▶ _Required task_
Rewrite the part of the listing that opens with the line containing "Task: Click the POLTTOAINE room label" and closes with the line containing "Action: coord(528,203)", changing "screenshot" to "image" and leaving everything else as is.

▶ _Material provided_
^^^^

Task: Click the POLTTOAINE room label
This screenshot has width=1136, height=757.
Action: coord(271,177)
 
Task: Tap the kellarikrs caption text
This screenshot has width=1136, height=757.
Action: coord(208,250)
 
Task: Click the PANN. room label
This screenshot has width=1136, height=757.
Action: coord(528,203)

^^^^

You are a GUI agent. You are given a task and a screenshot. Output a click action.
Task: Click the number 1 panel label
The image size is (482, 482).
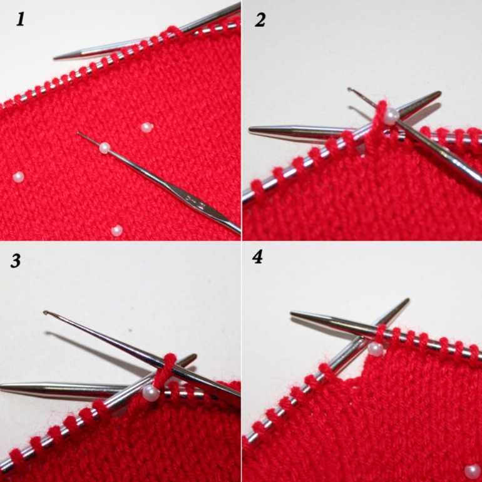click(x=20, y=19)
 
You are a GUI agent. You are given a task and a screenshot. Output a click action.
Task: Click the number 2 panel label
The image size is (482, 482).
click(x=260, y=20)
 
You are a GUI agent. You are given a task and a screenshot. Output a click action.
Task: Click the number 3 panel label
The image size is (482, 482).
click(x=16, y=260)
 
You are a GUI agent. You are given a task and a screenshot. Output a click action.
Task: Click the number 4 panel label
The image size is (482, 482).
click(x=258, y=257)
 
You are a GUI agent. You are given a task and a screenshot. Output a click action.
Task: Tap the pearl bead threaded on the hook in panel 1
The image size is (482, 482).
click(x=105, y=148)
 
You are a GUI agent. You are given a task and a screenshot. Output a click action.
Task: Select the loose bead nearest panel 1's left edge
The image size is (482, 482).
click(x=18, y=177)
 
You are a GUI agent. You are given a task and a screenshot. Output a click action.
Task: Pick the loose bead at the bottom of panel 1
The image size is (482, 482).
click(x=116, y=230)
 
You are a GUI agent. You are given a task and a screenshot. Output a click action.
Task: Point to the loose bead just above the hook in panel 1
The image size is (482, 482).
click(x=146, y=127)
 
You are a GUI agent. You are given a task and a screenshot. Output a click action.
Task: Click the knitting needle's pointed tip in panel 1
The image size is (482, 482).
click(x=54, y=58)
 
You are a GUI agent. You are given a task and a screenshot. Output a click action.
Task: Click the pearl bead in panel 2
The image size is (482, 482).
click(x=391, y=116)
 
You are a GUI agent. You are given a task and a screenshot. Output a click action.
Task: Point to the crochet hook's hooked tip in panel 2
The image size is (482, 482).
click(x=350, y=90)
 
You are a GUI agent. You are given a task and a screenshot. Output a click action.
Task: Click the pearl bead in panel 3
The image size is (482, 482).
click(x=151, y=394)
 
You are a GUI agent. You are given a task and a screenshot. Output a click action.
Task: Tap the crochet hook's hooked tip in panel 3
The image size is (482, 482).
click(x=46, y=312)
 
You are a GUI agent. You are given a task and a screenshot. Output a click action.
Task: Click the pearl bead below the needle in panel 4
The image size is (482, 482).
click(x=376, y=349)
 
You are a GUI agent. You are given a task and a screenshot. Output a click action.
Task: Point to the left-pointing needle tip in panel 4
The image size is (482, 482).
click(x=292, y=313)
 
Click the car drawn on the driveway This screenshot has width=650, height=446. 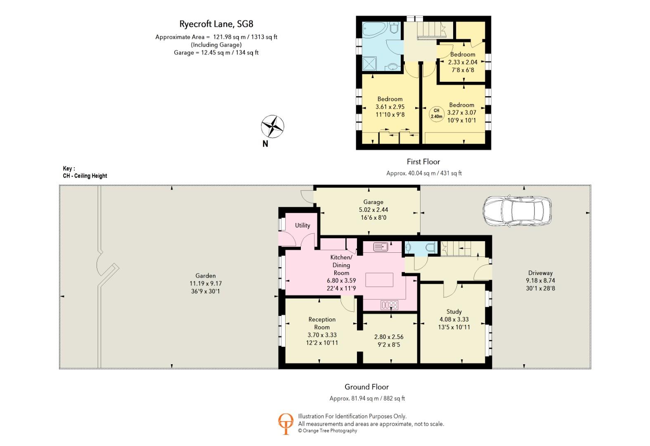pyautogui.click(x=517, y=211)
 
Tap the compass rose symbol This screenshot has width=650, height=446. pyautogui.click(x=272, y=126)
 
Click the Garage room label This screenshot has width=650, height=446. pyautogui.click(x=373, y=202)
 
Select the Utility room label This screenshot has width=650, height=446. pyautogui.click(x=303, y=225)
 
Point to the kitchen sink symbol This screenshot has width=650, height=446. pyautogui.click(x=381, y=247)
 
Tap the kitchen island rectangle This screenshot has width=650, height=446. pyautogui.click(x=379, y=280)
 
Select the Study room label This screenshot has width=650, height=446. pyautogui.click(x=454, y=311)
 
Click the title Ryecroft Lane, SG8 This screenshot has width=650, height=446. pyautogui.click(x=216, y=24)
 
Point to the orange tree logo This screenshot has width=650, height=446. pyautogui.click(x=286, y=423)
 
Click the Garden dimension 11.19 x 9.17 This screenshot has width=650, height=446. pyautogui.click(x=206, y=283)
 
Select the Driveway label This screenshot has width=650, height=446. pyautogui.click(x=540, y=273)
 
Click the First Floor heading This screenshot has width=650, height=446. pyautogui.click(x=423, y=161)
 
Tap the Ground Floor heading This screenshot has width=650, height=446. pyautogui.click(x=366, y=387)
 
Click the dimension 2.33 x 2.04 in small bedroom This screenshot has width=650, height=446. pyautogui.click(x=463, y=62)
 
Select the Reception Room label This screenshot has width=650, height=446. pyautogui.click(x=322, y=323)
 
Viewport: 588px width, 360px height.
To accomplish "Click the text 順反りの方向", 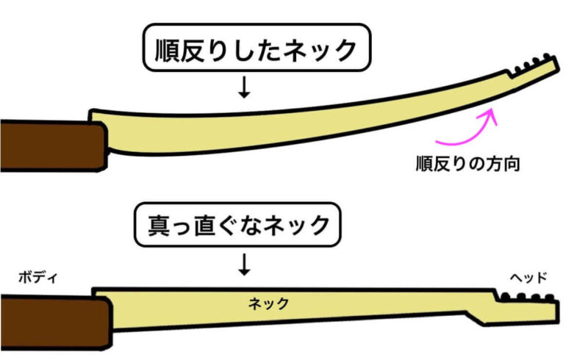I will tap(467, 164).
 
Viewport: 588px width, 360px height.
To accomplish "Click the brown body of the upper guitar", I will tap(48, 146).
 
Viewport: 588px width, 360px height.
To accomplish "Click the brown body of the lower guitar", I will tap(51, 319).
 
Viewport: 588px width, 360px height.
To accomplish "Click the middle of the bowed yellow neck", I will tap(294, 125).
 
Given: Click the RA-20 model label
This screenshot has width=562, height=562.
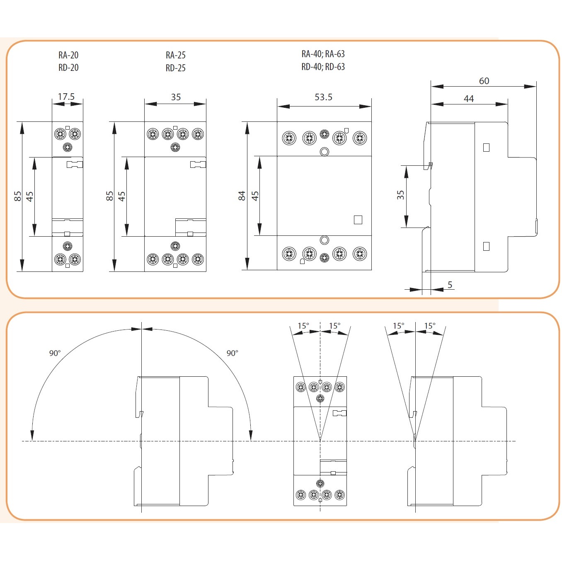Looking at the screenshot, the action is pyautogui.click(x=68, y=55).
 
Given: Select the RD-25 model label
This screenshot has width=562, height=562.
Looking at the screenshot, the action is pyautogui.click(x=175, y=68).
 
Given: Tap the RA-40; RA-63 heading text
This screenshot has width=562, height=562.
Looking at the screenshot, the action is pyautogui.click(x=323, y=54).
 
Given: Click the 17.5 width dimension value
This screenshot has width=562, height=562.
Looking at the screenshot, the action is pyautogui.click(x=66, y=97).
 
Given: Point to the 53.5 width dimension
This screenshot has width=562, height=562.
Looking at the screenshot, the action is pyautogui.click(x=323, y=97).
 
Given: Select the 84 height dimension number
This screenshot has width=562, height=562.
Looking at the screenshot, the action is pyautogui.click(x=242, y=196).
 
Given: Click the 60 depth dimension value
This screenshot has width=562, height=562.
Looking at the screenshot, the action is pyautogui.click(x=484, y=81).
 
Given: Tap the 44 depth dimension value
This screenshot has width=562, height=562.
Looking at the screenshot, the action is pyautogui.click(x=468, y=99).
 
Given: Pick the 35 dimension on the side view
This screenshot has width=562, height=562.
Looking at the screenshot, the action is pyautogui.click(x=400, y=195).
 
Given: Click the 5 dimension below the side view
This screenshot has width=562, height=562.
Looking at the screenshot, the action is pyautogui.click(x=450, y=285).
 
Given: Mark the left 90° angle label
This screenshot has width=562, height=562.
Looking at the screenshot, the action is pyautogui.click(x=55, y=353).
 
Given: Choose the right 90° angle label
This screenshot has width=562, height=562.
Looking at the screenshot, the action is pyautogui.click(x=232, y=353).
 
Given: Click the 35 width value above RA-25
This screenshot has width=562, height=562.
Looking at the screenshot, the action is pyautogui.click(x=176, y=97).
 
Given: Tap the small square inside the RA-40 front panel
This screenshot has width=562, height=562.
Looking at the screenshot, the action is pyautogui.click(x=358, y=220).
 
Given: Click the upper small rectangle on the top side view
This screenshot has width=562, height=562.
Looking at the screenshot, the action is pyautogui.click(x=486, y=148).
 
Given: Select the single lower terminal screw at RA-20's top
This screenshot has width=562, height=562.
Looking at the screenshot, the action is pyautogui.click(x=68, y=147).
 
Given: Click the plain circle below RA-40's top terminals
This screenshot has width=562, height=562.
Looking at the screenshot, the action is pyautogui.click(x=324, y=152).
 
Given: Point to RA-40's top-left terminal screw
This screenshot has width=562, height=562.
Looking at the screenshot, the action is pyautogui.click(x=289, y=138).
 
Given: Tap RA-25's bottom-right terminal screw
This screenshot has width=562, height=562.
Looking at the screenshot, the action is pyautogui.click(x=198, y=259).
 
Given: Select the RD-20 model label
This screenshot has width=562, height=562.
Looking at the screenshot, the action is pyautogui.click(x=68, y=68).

^^^^

▶ _Correct answer_
Task: Click the POLTTOAINE room label
This image has width=1136, height=757.
Action: coord(271,177)
 
Task: Tap the kellarikrs caption text
This image has width=1136, height=757.
Action: coord(208,250)
 
Task: Click the PANN. room label
This image has width=1136, height=757.
Action: coord(528,203)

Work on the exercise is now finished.